Autres éléments nuisibles : la sédentarisation (ainsi que la généralisation du télétravail) qui limite nos déplacements – et donc nos efforts physiques. Ce, alors que l’activité sportive est reconnue comme un important facteur, pour assurer la qualité du repos. Personne ne tombera de son siège en apprenant, aussi, que le stress et l’anxiété – qui sont plutôt monnaie courante à l’ère de l’hyper-productivité – parasitent le sommeil.

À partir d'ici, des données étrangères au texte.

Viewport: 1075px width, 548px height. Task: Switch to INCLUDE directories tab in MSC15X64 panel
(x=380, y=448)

Exit le somnifère, bienvenue aux solutions next gen

La dette du sommeil entraîne une foule de conséquences ravageuses. Certaines sont biens connues (baisse de vigilance, irritabilité…), d’autres sont encore à explorer. Selon certaines études, la carence de sommeil pourrait jouer un rôle dans l’apparition d’Alzheimer. Quant aux personnes atteintes d’apnée du sommeil, soit environ la moitié des plus de 40 ans, ils auraient plus de risque que la moyenne de développer des maladies neuro-dégénératives, ou vasculaires.

Pour faciliter l’endormissement, le premier réflexe est souvent de demander une prescription de somnifères. Une habitude malheureuse, estime le psychiatre et docteur en neurosciences Patrick Lemoine : “ce produit est censé induire le sommeil, mais c’est une escroquerie intellectuelle ! En vérité, ses propriétés anesthésient, elles transforment un peu les gens en légume”. Et les rendent accro.

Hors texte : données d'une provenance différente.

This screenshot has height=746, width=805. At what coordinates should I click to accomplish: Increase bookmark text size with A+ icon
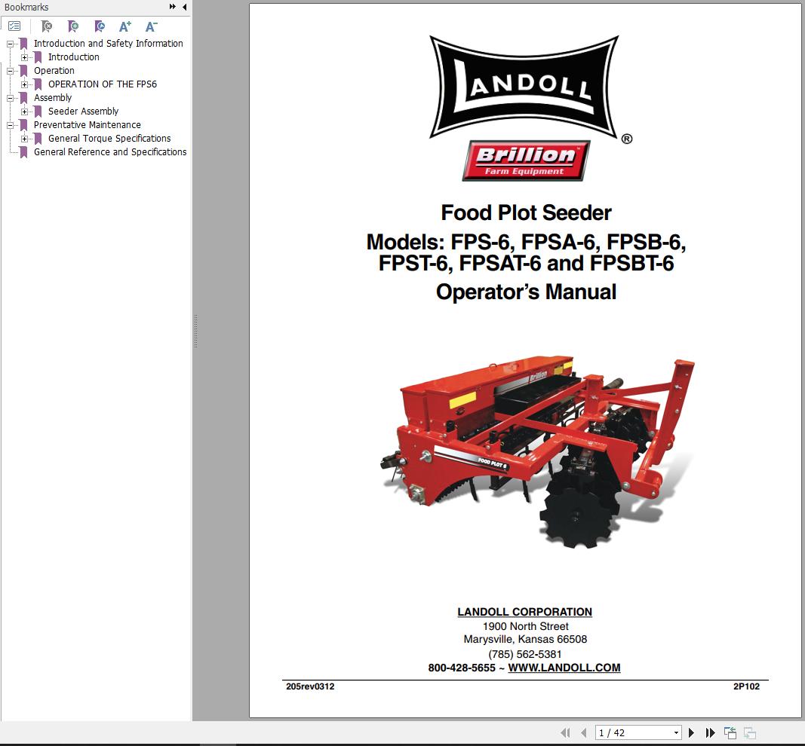coord(125,26)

En France, deuxième prescripteur européen de somnifères où les boîtes s’écoulent à 131 millions par année, on connaît désormais l’effet addictif, et les retombées toxiques sur le long terme, des médicaments de la famille des benzodiazépines. Ce qui n’empêche pas ce faux-ami d’être remboursé par la sécurité sociale, d’ailleurs. Bon. Mais alors quoi, serions-nous dans une impasse à la Charybde et Scilla ? Empiler les nuits blanches, ou finir drogué ?

Heureusement non, rassurent les spécialistes du documentaire, en évoquant plusieurs alternatives. La psychothérapie, par exemple. Une bonne piste pour dénicher la cause du “symptôme” que pourrait, in fine, se révéler être le trouble du sommeil. “La dépression est le premier pourvoyeur d’insomnie, et on ne soigne pas l’insomnie à coup de somnifère”, flingue Patrick Lemoine.

D’autres experts redirigent vers des médecines “naturelles”, comme la pleine méditation, le sport en fin d’après-midi ou la sophrologie, tandis que d’autres misent sur la hightech. Comme avec ce casque à pulsion électrique, dont les décharges permettent d’endiguer la production du cortisol (l’hormone du stress) tout en boostant celles de la dopamine (celle du bonheur). On n’arrête pas le progrès.